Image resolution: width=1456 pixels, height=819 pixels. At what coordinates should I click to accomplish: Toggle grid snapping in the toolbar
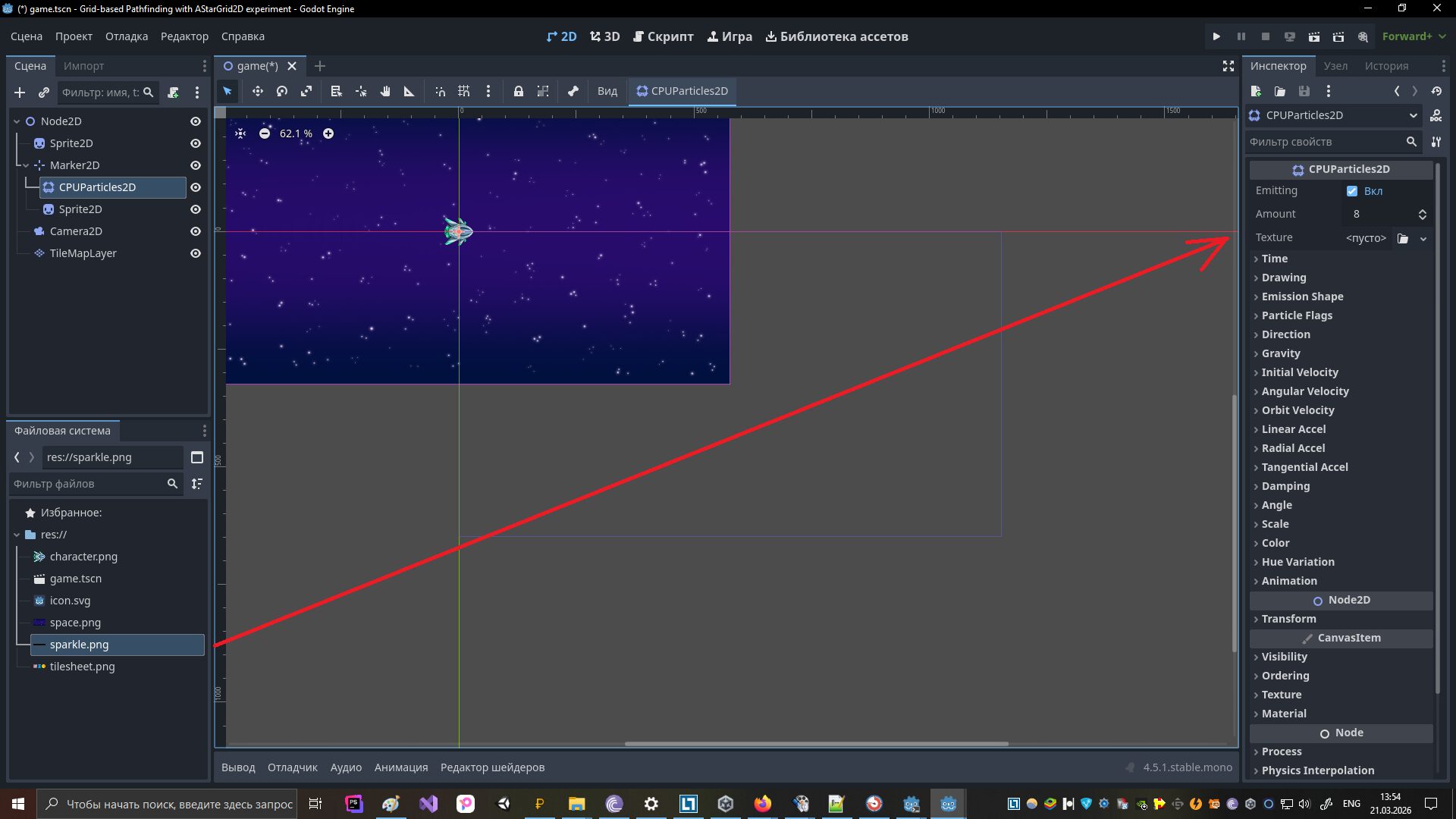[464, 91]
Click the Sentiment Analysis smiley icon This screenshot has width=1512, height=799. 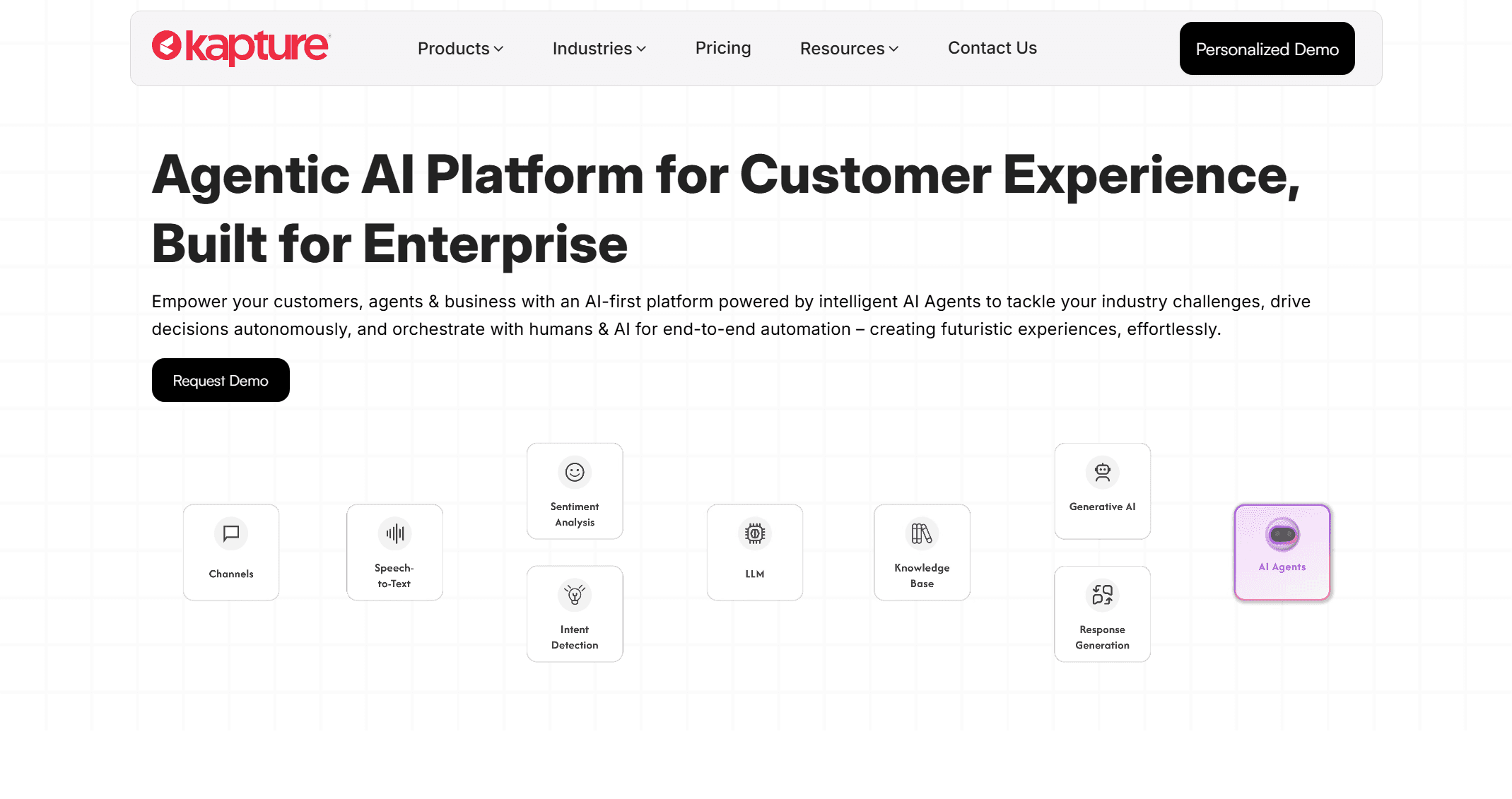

* * *

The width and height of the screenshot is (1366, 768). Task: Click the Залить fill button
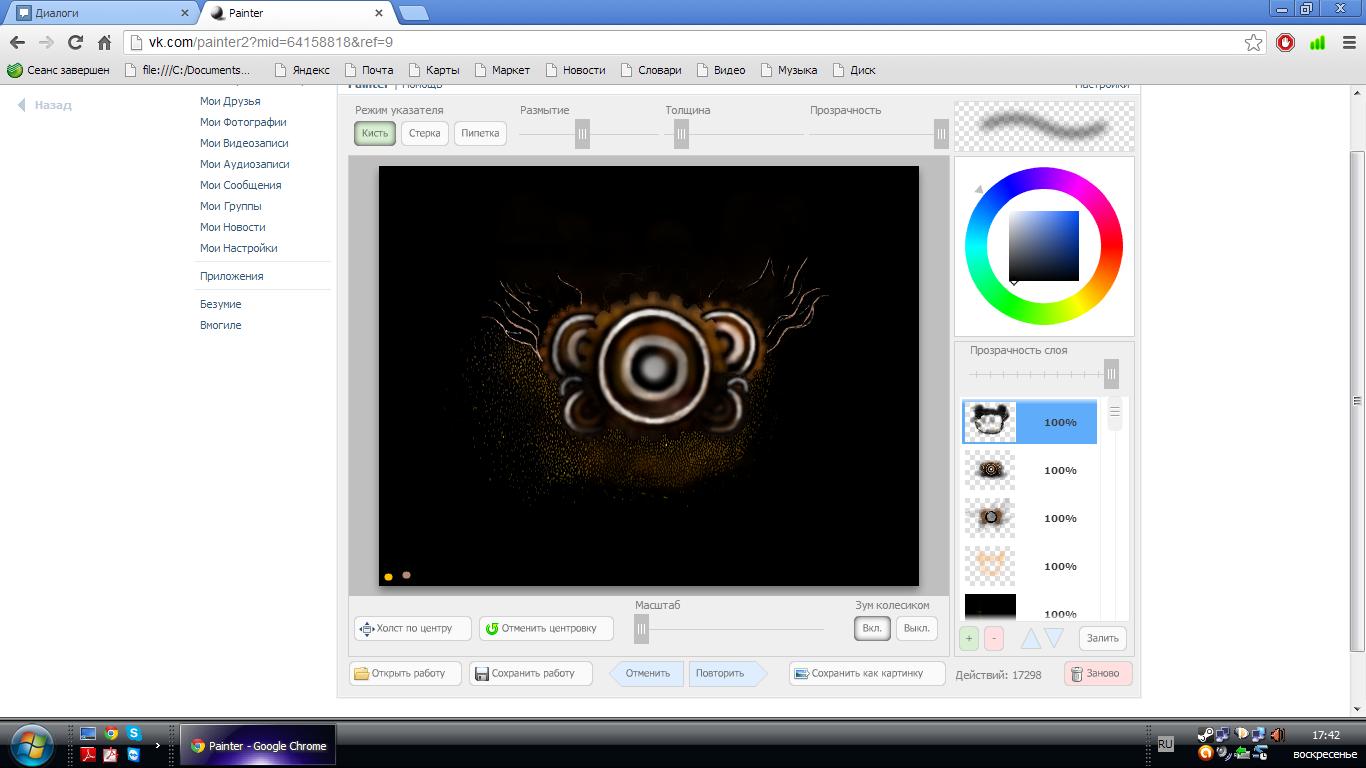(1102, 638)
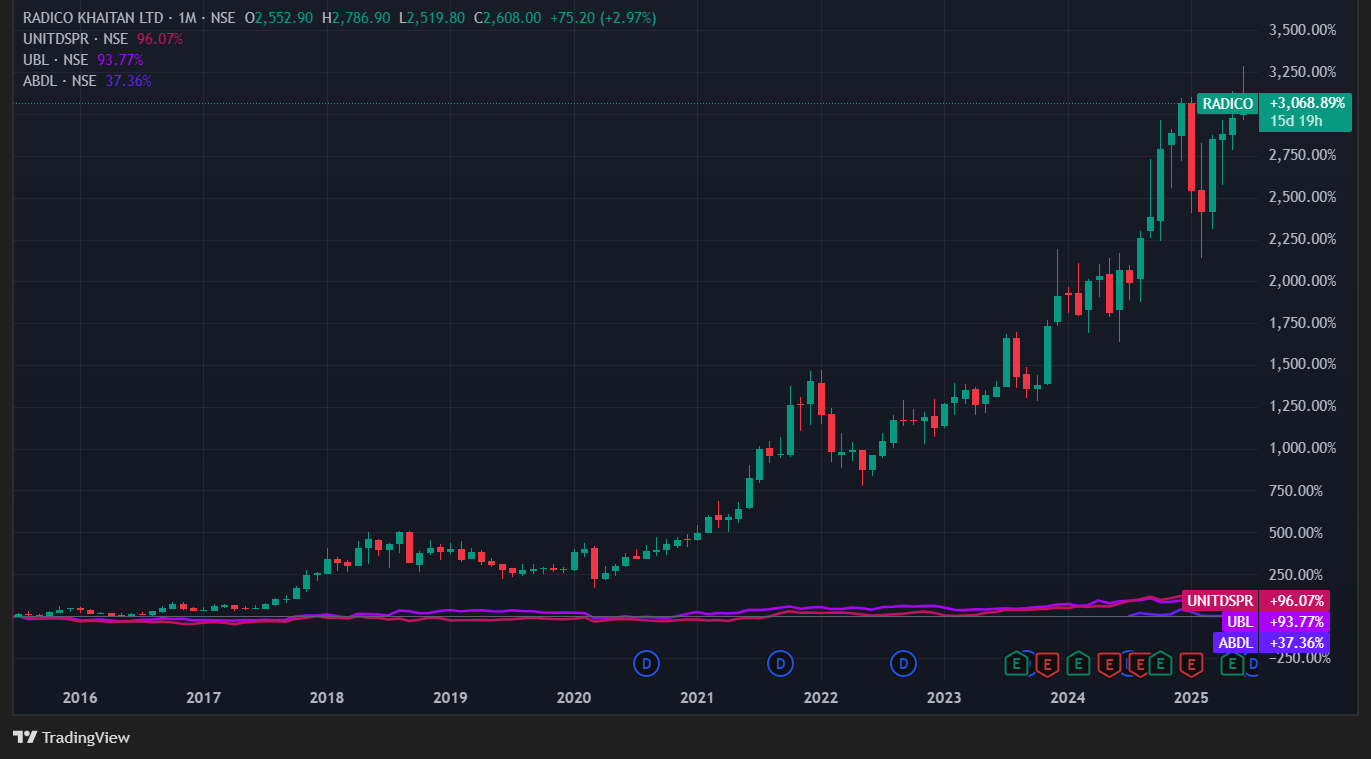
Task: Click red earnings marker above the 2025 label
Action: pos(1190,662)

...

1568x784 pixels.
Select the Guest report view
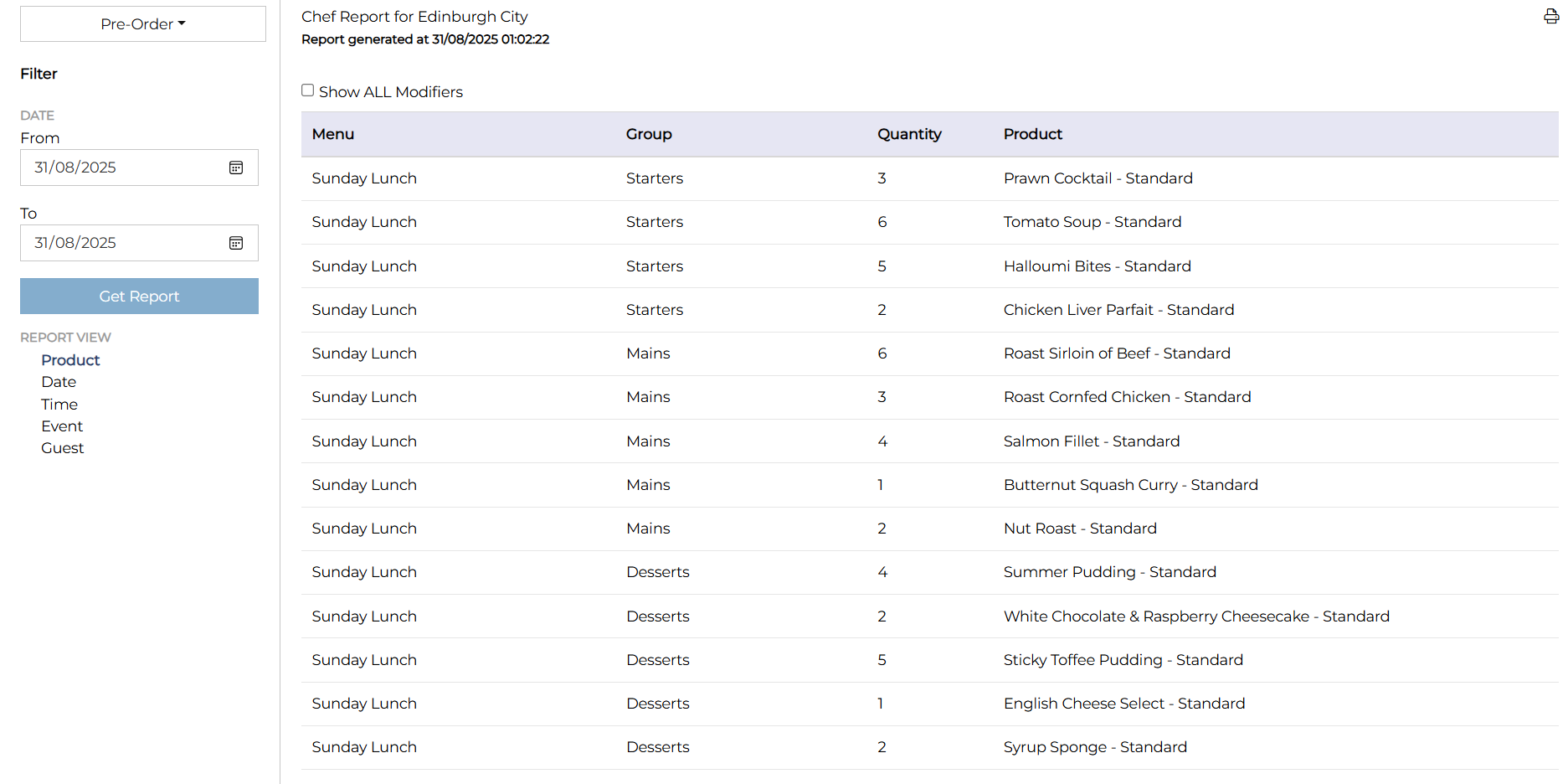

**TASK OBJECTIVE:**
Reproduce exactly, with no pictures, the lines above from the one holding "Image resolution: width=1456" to the one holding "Click the Sentiment", inclusive.

**RESULT BELOW:**
Image resolution: width=1456 pixels, height=819 pixels. At what coordinates should I click to accomplish: Toggle grid snapping in the toolbar
[464, 91]
Click the Sentiment Analysis smiley icon This screenshot has width=1512, height=799. 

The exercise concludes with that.